Jordan Peterson, a clinical psychologist who is now Chancellor of Ralston College in Savannah, Georgia, is Canada’s most popular public intellectual with lectures and podcasts that reach millions of people with a message supporting classical Western learning and emotional self-reliance. He has four million Twitter followers.
But his views have earned him the enmity of Canada’s “woke” College of Psychologists, which decided to try to regulate his personal beliefs, even though they had nothing to with his profession. They ordered him to take a “coaching program” at his own expense to “reflect on, and ameliorate his professionalism in public statements.” Otherwise, he would face a charge of unprofessional conduct and could potentially lose his license.
In response, Peterson acknowledged he could improve his language and promised to consult personal advisors to improve it. But he refused any Orwellian “reeducation” camp. “Social media is the modern town square,” his lawyers argued in a court challenge to the mandated coaching. “Vigorous debate in these forums is essential to the healthy functioning of democracy.”

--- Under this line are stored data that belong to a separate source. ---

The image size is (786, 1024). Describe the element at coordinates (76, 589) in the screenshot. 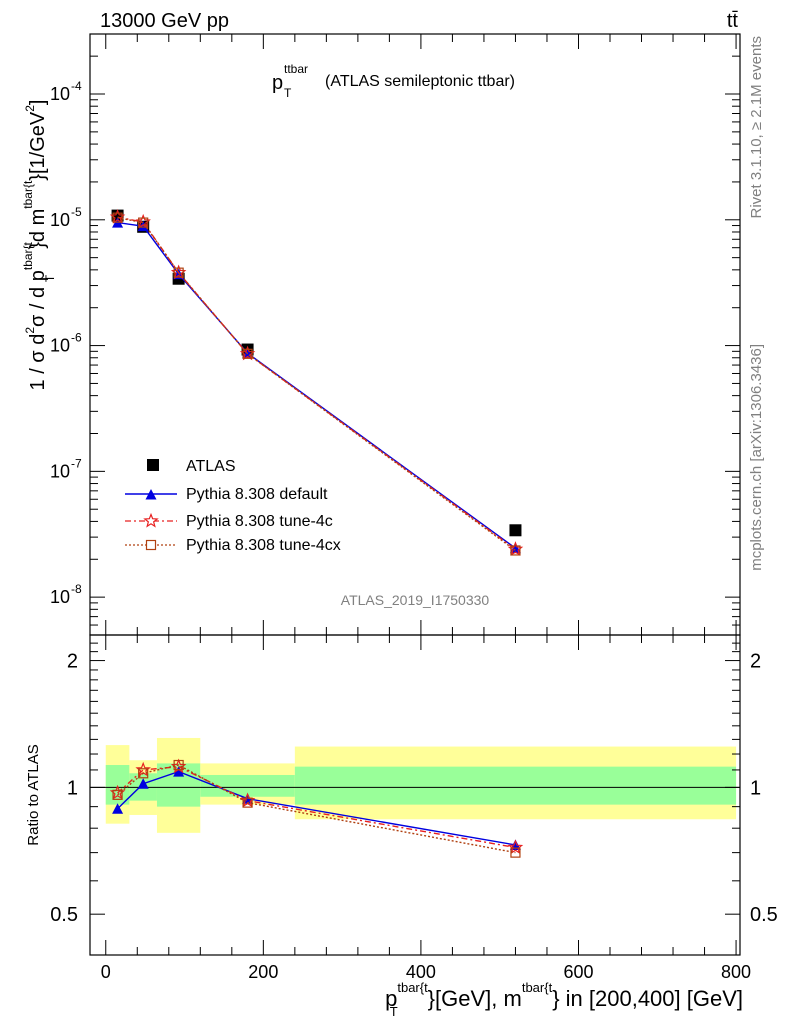

I see `y-tick-exponent: -8` at that location.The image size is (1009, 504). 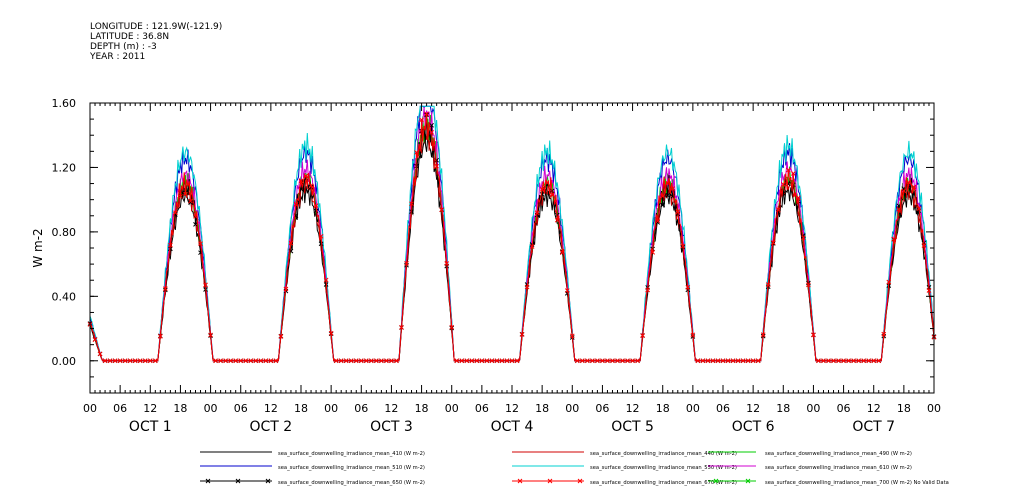 I want to click on latitude-label: LATITUDE : 36.8N, so click(x=130, y=37).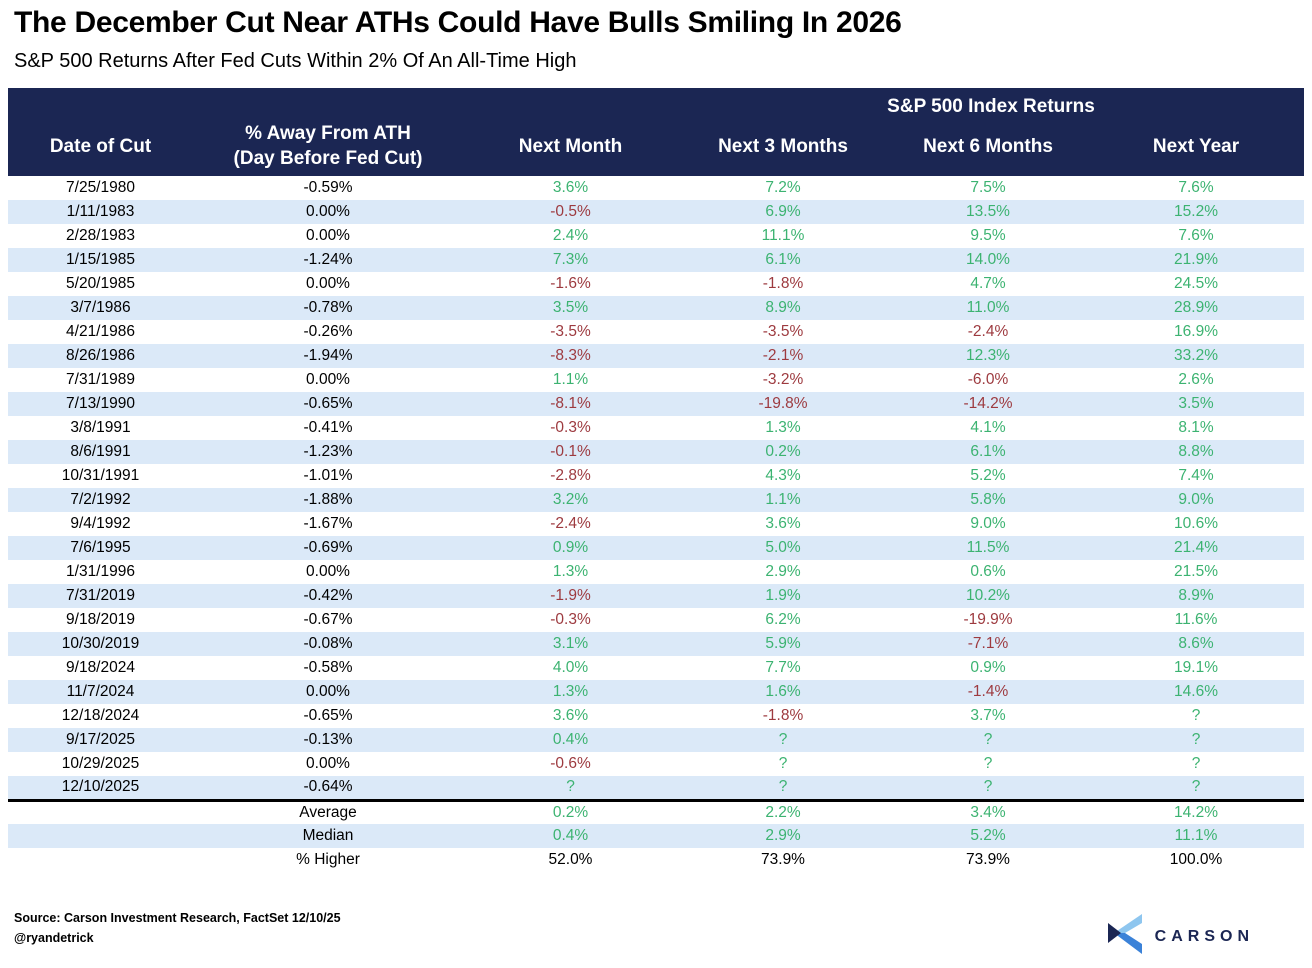 The image size is (1312, 968). Describe the element at coordinates (100, 692) in the screenshot. I see `date-cell: 11/7/2024` at that location.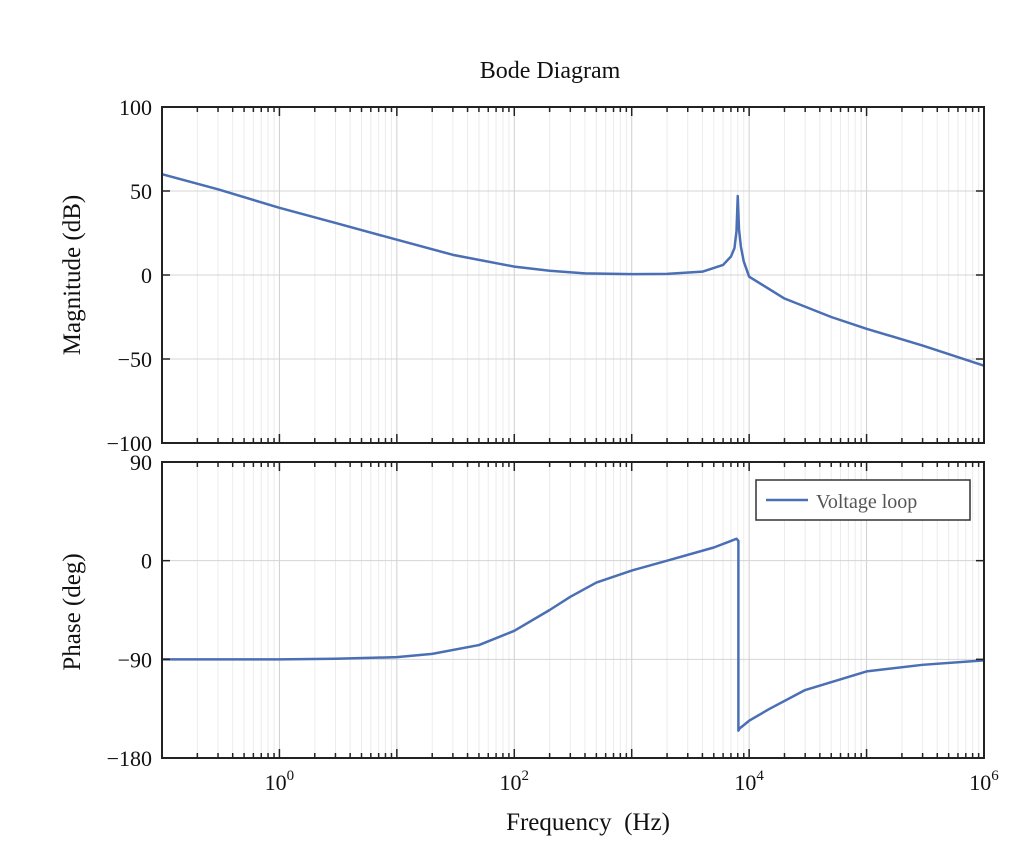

But Canada lacks a vigorous First Amendment protecting free speech and this week an Ontario court dismissed both Peterson’s claim and counteroffer and ordered to pay $25,000 in court costs. The court ruled he must take “responsibility for the risk of harm that flows from him speaking in (his) trusted capacity” even though he hasn’t worked as a psychologist for the last six years.
Among the offensive tweets that spurred Peterson’s colleagues to sanction him was one about a plus-size model on the cover of a Sports Illustrated Swimsuit cover: “Sorry. Not Beautiful. And no amount of authoritarian tolerance is going to change that.” He was also guilty of calling an Ontario local official an “appalling self-righteous moralizing thing.”
The court — in our opinion — could be describing its own ruling in the Peterson case. Peterson promises to appeal.